Haïti : le cadre juridique de la mission de la FRG officiellement établi
Port-au-Prince, 27 juillet 2026 — Le Gouvernement haïtien et la Force de Répression des Gangs (FRG) ont franchi une étape importante dans le cadre de la coopération sécuritaire destinée à accompagner les efforts de rétablissement de la sécurité nationale.
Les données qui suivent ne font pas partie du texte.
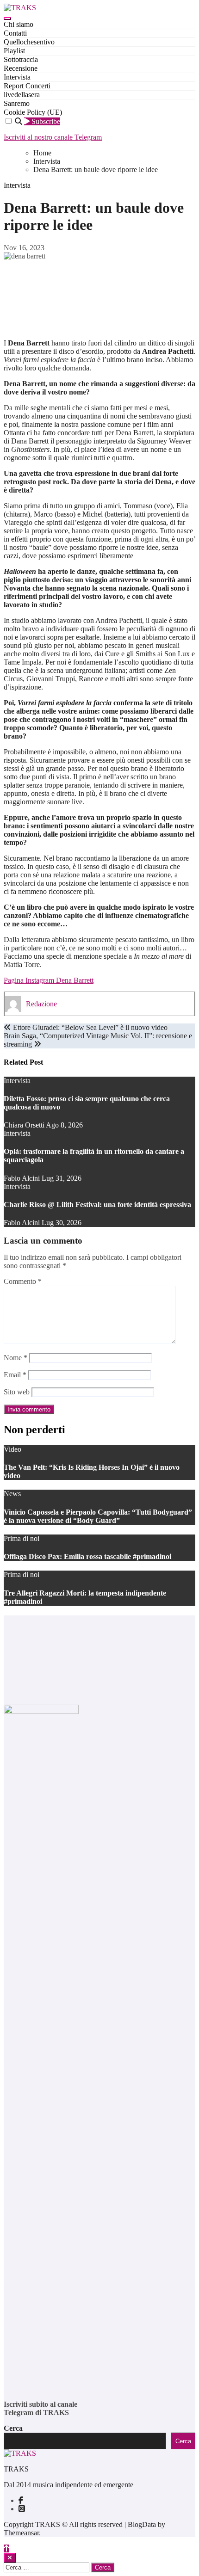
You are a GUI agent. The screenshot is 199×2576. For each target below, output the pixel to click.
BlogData (142, 2524)
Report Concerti (27, 86)
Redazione (41, 1004)
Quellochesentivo (29, 42)
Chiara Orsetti (25, 1125)
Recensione (20, 68)
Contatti (15, 33)
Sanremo (17, 103)
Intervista (17, 77)
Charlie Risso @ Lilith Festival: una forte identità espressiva (97, 1204)
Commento (23, 1281)
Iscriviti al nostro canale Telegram (53, 137)
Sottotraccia (21, 59)
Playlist (14, 51)
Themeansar (21, 2533)
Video (12, 1449)
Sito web (17, 1392)
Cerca (13, 2428)
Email (15, 1375)
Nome (15, 1358)
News (12, 1494)
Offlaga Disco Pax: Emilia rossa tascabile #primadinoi (87, 1556)
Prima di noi (21, 1538)
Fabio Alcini (23, 1178)
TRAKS (16, 2469)
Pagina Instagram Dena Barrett (48, 980)
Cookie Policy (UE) (33, 112)
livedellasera (22, 95)
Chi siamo (18, 24)
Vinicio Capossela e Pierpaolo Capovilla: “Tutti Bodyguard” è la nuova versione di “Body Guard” (98, 1516)
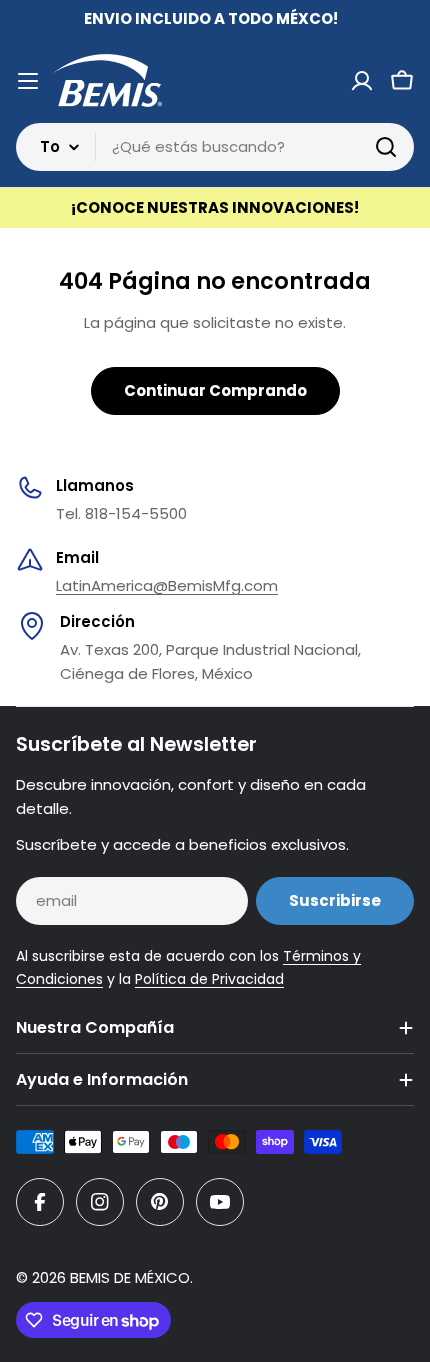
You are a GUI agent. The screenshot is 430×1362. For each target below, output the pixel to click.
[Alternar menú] (28, 81)
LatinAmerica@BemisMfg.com (167, 585)
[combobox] (215, 147)
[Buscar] (386, 147)
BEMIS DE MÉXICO (130, 1277)
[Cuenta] (362, 81)
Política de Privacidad (209, 979)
Un accord définissant le cadre juridique de la présence et des activités de la FRG sur le territoire haïtien a été signé lundi à Port-au-Prince.
Au nom du Gouvernement de la République d’Haïti, la ministre des Affaires étrangères et des Cultes, Son Excellence Madame Raina Forbin, a paraphé cet accord avec le représentant spécial de la FRG, Monsieur Jack Christofides, lors d’une cérémonie tenue à la Chancellerie en présence de hauts responsables du ministère et de représentants de la Force.
Le document établit les conditions légales applicables aux opérations de la FRG en Haïti, notamment son statut ainsi que les privilèges et immunités nécessaires à l’accomplissement de son mandat, conformément aux dispositions du droit international. Pour les autorités haïtiennes, cette signature constitue une étape déterminante vers le plein déploiement et l’opérationnalisation de la mission.
La ministre Raina Forbin a salué la collaboration avec la FRG et exprimé la reconnaissance du Gouvernement envers les partenaires internationaux et les pays contributeurs engagés dans le soutien aux efforts de stabilisation du pays.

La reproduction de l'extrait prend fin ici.